> [DOCUMENTO FUENTE]
━━━━━━━━━━━━━━━━━━━━━━━━━━━━━━

Guardate, por tu bien, ¡es una orden!

El lunes y martes de la semana que despedimos parecía que la cuarentena obligatoria era ley, con sus excepciones de siempre, claro, pero estaban desoladas las calles y cualquiera que veía ese paisaje sin gente podía creer que era en estricto cumplimiento del decreto presidencial. ¡Cómo maduramos los argentinos! ¡Qué bien que se siente adelantarnos al horrendo ejemplo que nos llega de países europeos que viven su peor momento con este virus, una fuerza natural e invisible que cambió el ritmo del planeta!... 

Pero ¡no! ¡Qué ilusión! Las calles eran un páramo el lunes y martes pasados, no por obediencia al decreto ni por miedo a enfermar de coronavirus. Era por el feriado largo. 

Quedó comprobado el miércoles, cuando se vio de nuevo mucha gente en las calles, comercios (y no solo del rubro farmacia y alimentos) abiertos, y todo explotó el viernes en los bancos y cajeros con el cobro de la AUH, donde reinaron las colas eternas, el amontonamiento, la impunidad y ojalá también la inmunidad, porque de eso sí que hay que hablar. 

¿Por qué hay que guardarse? ¿Por qué hay que quedarse en la casa por chiquita y fea que fuera? Simple: no hay respiradores para todos los ciudadanos de la provincia de Salta que pudieran enfermar al mismo tiempo contagiados de COVID-19 en un amontonamiento, y necesitar luego el aparato para tener una chance de vivir. En toda la provincia hay 248 respiradores, sumando los del ámbito privado y público; en todo el departamento de Anta, por ejemplo, hay un solo respirador para 70 mil personas; en Metán, uno solo también para 40 mil habitantes y la situación se repite en el resto de los departamentos del interior. Por eso no se le pide a la gente que se quede en la casa por coartar la libertad de las personas o por un capricho estúpido del gobierno de turno. Es para evitar el colapso del sistema de salud. Es para que no caigan a los hospitales y las clínicas de toda la provincia 300 personas con necesidad vital de un respirador porque hay 248 aparatos y entonces, haciéndolo matemático, 52 personas tendrían que morir. ¿Suena muy mal? Así de espantoso podría ser.

━━━━━━━━━━━━━━━━━━━━━━━━━━━━━━

> [LISTADO DE DATOS]
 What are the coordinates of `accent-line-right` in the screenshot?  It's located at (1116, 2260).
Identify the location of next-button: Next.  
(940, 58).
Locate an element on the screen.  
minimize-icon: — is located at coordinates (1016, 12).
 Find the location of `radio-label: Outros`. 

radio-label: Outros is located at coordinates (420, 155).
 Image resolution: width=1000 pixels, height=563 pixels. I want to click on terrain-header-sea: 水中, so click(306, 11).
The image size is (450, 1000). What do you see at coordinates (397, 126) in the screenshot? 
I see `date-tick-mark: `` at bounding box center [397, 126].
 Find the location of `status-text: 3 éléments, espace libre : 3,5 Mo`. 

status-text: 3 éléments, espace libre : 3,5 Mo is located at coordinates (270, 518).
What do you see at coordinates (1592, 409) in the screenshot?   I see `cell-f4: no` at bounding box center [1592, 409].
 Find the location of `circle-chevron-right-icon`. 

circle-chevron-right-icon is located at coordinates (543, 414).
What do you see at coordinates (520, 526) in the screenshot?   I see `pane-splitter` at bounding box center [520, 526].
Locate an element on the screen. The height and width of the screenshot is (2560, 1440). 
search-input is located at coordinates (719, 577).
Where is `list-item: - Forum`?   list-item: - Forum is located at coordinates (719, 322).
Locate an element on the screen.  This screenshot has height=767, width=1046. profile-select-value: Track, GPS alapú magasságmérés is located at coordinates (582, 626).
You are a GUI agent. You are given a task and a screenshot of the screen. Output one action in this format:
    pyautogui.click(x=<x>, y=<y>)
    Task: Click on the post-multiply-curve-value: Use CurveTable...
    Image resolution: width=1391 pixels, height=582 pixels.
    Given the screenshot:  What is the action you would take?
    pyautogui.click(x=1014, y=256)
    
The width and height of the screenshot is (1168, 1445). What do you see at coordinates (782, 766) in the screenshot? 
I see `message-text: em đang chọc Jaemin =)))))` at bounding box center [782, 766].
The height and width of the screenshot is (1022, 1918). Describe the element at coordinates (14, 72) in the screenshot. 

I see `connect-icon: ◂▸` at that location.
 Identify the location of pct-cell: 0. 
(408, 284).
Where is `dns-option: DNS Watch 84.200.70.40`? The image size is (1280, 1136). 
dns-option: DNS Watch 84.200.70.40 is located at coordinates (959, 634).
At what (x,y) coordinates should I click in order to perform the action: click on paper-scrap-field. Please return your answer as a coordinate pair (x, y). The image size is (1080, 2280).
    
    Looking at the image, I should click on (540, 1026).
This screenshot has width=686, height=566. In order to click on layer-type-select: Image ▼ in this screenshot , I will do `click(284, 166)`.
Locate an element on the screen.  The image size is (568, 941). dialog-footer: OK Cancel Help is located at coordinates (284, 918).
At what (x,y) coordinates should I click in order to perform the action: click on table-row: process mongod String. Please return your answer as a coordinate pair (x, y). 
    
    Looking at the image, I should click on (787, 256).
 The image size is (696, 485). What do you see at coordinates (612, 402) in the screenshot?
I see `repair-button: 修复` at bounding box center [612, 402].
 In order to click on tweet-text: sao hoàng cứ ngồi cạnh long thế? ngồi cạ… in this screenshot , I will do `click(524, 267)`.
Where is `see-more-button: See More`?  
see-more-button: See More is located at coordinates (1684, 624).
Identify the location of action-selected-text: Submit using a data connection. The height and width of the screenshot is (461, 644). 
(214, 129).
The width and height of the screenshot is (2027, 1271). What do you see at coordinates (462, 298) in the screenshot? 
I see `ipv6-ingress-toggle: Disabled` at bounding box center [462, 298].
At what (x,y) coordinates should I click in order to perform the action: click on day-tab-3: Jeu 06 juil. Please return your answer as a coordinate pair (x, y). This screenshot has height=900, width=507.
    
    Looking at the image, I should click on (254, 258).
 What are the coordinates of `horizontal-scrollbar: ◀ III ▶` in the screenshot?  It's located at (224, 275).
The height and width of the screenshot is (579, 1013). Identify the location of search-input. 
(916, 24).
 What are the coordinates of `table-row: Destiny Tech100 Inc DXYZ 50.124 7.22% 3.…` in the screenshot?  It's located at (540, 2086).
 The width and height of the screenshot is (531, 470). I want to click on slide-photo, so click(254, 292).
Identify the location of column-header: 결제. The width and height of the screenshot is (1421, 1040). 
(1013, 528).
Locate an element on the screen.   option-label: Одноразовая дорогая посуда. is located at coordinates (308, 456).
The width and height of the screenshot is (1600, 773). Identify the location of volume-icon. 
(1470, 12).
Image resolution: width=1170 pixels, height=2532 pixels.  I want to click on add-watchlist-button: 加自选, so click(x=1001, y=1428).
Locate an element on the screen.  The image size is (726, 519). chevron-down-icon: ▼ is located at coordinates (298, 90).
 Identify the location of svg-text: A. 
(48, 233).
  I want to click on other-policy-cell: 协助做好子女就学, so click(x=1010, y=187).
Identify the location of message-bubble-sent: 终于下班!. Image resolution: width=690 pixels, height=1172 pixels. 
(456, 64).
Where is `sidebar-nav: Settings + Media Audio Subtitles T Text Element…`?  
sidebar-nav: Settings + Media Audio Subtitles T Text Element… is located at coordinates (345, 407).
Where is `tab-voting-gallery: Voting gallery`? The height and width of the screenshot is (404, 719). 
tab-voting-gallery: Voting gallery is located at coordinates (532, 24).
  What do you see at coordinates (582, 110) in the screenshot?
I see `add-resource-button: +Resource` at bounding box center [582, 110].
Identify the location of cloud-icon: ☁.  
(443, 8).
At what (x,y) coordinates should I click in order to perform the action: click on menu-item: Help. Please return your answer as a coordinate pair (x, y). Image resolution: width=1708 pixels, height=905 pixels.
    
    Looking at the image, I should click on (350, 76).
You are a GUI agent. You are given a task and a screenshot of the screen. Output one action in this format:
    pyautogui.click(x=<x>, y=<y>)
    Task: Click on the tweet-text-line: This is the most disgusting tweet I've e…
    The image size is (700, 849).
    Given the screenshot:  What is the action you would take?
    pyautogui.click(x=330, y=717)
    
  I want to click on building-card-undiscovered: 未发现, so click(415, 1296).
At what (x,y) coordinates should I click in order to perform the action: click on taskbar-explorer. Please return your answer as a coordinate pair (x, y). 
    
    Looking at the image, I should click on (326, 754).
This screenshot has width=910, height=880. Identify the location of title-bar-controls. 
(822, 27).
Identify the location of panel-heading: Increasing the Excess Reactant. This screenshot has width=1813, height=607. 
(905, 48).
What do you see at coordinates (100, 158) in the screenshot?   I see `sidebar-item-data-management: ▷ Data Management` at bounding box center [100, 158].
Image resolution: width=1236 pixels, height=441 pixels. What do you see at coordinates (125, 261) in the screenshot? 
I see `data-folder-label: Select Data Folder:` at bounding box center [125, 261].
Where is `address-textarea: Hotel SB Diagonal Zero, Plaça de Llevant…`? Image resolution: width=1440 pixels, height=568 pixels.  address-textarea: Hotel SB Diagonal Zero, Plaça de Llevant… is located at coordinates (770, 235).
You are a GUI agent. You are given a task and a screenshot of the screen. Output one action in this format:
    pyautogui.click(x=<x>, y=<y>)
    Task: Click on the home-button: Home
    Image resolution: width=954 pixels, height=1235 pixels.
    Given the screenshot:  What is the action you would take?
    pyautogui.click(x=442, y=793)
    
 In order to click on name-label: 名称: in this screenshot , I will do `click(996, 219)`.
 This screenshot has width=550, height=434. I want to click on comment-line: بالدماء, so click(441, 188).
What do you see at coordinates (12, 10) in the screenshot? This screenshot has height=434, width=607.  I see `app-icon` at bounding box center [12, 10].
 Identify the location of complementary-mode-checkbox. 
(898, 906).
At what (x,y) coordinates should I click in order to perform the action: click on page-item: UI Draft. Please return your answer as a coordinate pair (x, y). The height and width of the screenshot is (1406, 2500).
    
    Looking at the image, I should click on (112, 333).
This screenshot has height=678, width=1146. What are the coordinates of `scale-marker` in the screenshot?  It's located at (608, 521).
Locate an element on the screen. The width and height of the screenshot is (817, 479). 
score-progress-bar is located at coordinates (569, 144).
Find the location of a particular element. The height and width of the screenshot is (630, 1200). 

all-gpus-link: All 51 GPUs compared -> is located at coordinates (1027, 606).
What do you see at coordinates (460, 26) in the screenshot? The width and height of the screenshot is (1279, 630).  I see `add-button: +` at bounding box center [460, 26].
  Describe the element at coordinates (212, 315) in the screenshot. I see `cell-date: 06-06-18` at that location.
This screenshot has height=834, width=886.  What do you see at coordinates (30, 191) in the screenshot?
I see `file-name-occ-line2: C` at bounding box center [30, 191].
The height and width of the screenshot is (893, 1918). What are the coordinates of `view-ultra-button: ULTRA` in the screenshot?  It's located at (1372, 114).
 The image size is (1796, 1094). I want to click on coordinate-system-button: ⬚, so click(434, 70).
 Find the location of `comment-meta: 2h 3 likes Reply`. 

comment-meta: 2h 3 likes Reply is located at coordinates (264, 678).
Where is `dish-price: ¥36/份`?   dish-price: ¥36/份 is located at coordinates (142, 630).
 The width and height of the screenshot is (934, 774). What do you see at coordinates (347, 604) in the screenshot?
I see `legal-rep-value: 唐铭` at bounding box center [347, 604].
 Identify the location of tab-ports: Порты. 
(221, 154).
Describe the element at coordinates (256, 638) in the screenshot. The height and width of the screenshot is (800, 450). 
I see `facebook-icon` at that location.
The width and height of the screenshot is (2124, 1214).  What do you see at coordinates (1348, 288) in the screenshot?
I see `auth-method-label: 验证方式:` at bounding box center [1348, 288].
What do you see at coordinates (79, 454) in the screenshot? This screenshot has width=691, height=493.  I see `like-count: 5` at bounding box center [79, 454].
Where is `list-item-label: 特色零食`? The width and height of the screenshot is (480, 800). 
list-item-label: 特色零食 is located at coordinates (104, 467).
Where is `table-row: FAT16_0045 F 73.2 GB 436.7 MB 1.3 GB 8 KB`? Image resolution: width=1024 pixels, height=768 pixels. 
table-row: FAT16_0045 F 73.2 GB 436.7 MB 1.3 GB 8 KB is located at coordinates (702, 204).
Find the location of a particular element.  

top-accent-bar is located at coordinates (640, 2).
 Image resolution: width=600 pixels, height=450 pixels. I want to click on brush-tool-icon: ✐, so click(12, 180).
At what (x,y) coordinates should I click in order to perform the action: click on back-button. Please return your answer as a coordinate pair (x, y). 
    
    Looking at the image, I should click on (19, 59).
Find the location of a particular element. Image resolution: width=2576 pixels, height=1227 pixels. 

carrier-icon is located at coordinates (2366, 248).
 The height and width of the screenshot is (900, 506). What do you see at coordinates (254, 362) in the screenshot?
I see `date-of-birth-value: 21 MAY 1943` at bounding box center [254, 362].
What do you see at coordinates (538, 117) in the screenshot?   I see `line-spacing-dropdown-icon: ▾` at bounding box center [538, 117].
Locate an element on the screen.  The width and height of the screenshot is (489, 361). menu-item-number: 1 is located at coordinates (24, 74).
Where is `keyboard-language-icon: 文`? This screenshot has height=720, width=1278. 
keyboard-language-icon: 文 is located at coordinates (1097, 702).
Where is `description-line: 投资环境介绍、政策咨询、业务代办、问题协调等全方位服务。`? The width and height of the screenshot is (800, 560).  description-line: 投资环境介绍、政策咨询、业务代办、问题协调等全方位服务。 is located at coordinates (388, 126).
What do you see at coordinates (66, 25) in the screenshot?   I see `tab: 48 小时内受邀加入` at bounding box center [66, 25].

━━━━━━━━━━━━━━━━━━━━━━━━━━━━━━

> [DETALLES DEL PROBLEMA] Reproduce el pasaje del texto sobre la cuarentena que comienza en "Quedó comprobado el" y acaba en "hay que hablar.", y cambia en él "miércoles" por "jueves".

> [RESPUESTA ESPERADA]
Quedó comprobado el jueves, cuando se vio de nuevo mucha gente en las calles, comercios (y no solo del rubro farmacia y alimentos) abiertos, y todo explotó el viernes en los bancos y cajeros con el cobro de la AUH, donde reinaron las colas eternas, el amontonamiento, la impunidad y ojalá también la inmunidad, porque de eso sí que hay que hablar.